Imediatamente tornou-se evidente que ele não estava só. Dependurado
num colar de contas coloridas, ele carregava junto ao coração um
saquinho recheado de coisas mágicas, mandinga forte preparada pela
sua mãe-de-santo. Uma aura poderosa envolvia sua imagem de guerreiro
acostumado ao combate, um vencedor. Realmente não estava só.
Mestre
Bimba parou o jogo e lhe indagou mudo com um olhar cortante:
-Quem é
você para interromper a minha festa?
O
estranho não lhe respondeu de pronto. Foi entrando até parar no
meio da roda. “Vim do Recôncavo prá jogar com você, seu Manuel!”
O
espanto amordaçou o pessoal e um silêncio de chumbo fundiu-se no
ar. Ninguém jamais se dirigira ao Mestre
daquela maneira. Em poucos segundos, acordando do estupor causado
pela surpresa, vários alunos pularam à frente em defesa do velho
mestre. Bimba acalmou a todos e convidou o visitante a se agachar no
pé do berimbau, como manda o catecismo das
tradições e o ritual de se iniciar
o jogo.
Então,
puxou a ladainha com voz forte e emoção.
Ieeeeeeh!
Ieh tava
em casa!
Ieh tava
em casa,
Sem pensá
nem maginá!
Quando
ouvi batê na porta,
Levantei
prá espiá.
Era uma
cabra muito ousado
Me
chamando prá jogá.
Hoje o
dia é de festa, veja só…
Veio aqui
para brigá.
Num tem
nada, meu colega,
Tá na
hora, vamos lá,
Um mundo
dá muitas voltas
Essa
volta vamos dá, camaradinho…
Eh, viva
meu Deus…
Viva a
capoeira
É
regioná…
Gigante
mandou um São Bento Grande bem marcado no seu gunga de lei, e o coro
rolou:
-Qué dá
no meu mestre, no mestre você não dá!
Uma
comichão nervosa instigou a alma dos presentes, excitação no ar.

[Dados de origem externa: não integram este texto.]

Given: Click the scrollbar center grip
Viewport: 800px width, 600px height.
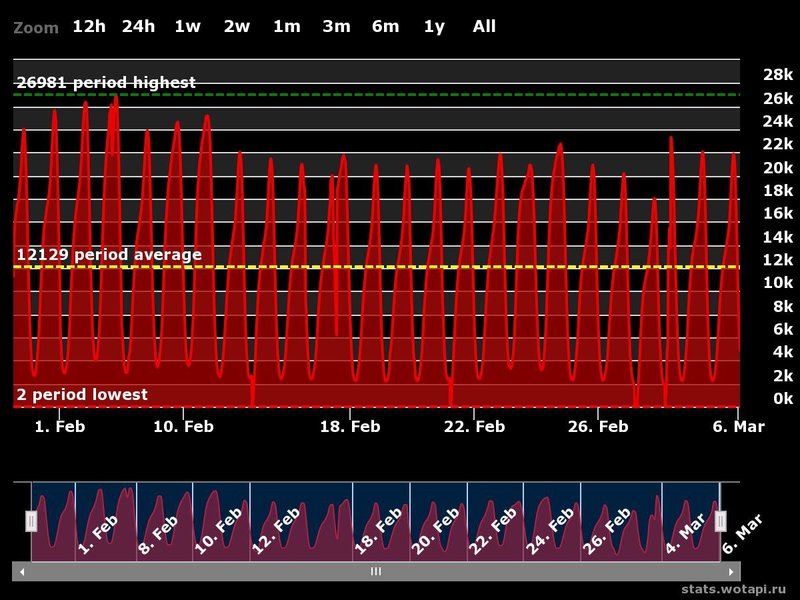Looking at the screenshot, I should 376,571.

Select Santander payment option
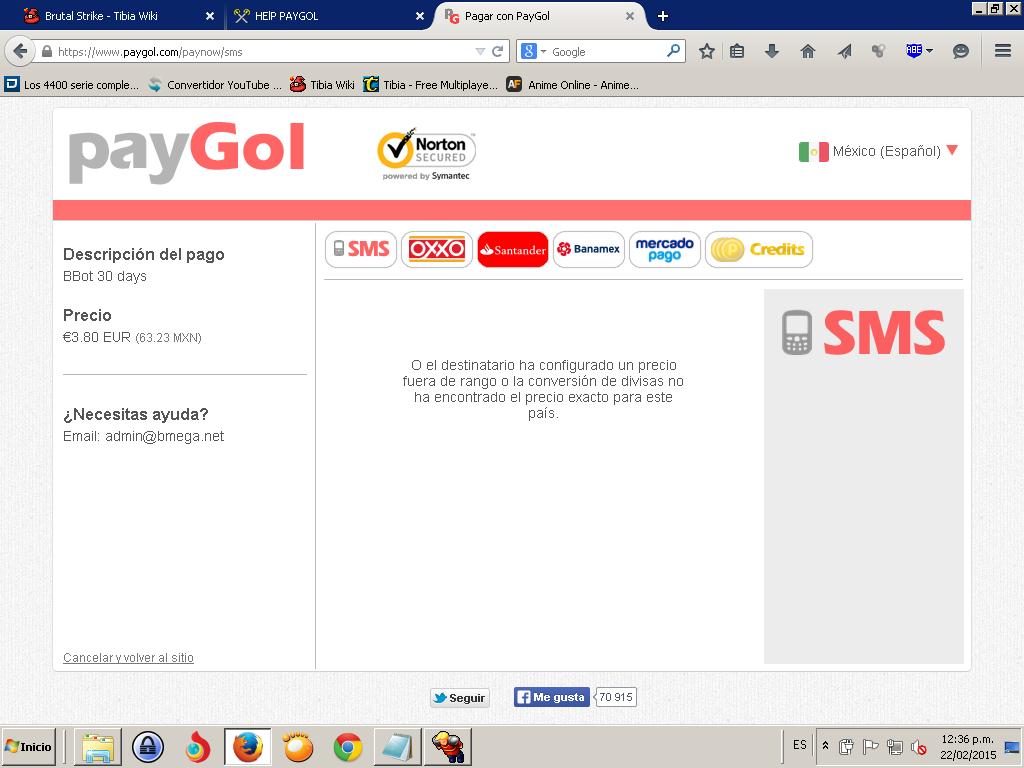pyautogui.click(x=513, y=249)
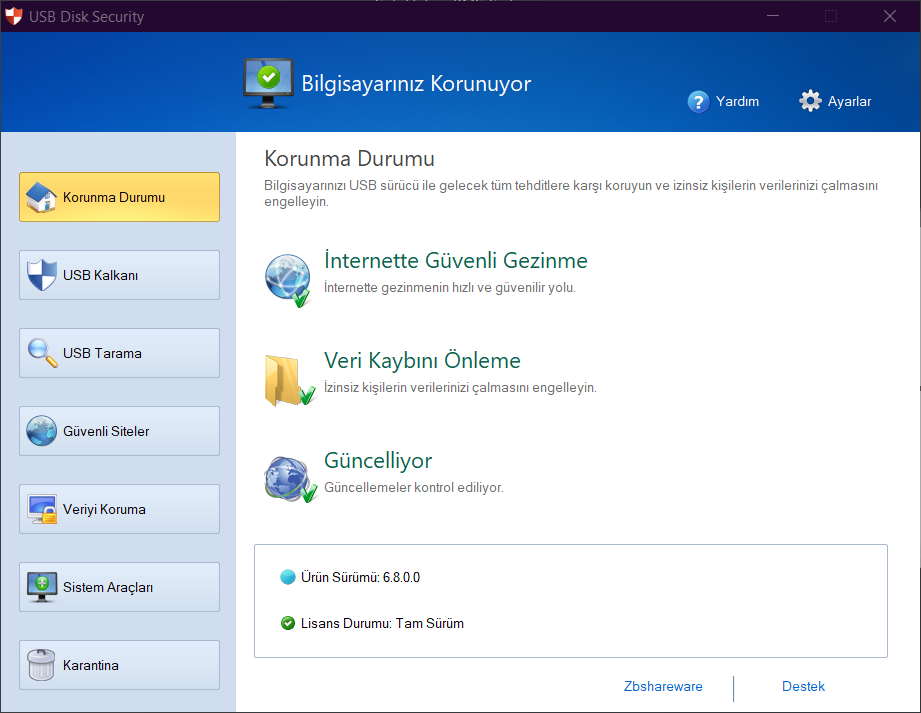Open Sistem Araçları from sidebar
921x713 pixels.
[x=119, y=587]
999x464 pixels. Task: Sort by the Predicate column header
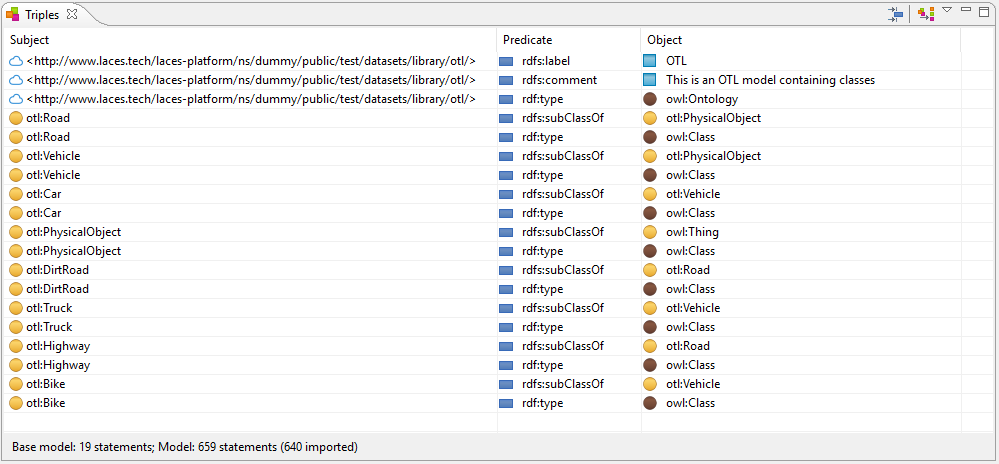click(x=527, y=40)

No pé do berimbau estavam prontos. Era hora de lutar. De um lado, o
jovem atlético tinindo para desfechar ataques mortais. Do outro, o
velho mestre com as juntas enrijecidas pela idade e as pernas
varicosas geralmente pesadas e lentas. Porém, havia algo de especial
nos seus olhos, na sua postura. Uma tranquilidade alerta.
Eles se
cumprimentaram, tocaram o chão em frente e invocaram as bençãos
dos orixás. O clima amistoso de minutos atrás cedera lugar a uma
nuvem carregada que antecipava tempestade. A Brincadeira de Angola
estava a ponto de se tornar numa luta verdadeira no ritmo forte de
São Bento Grande de Regional. Somente aqueles que já experimentaram
um jogo na maldade verdadeira podem imaginar o arrepio de fogo que
escorre espinhaço abaixo preparando o corpo na expectância do
combate prá valer.
Naquele
momento o desafiante preparou um “au” elástico e ligeiro em
direção
ao centro da roda. O velho Mestre
pôs as mãos no chão
e
deu um salto mal feito e feio, um “au” todo encurungunjado como
ele costumava dizer. Rápido que nem um corisco, Bimba terminou o
movimento antes do outro capoeirista completar o seu, esquecendo o pé
flutuando no espaço como enorme marreta pronta para esbagaçar o
mundo.
Carregado
pelo impulso do seu próprio movimento, o jovem desafiante colidiu
contra a bigorna à prumo que fora coloca displicentemente num local
escolhido com precisão. O impacto foi tremendo
e o homem se projetou no meio dos expectadores surpresos, desistindo
do jogo antes mesmo dele começar. Dolorido, a boca sangrando a
cuspir pedaços de dentes, exclamou esputefato: “Que é isso,
mestre...que é isso?”
O velho
mestre sem lhe dar muita atenção respondeu em cima da bucha:
- Isso é
pé, meu filho!
Continuando
a partir de onde havia parado antes, Bimba deu um “iê,”
assinalando
o reinício dos jogos. No comando absoluto da roda, cantou:
Foi
só
um
vento que bateu na porta,
Onda vai,
onda vem
Chuva
miudinha não mata ninguém,
Vamos
simbora, camará!
Ai, ai,
Aidê, joga bonito que eu quero ver…
Livro:
Água de beber camará!
Um
Bate-papo de Capoeira
Autor:
Bira “Acordeon” Almeida
Edição
1999 – pag.59
*
Capoeiranews: Um livro para estudo.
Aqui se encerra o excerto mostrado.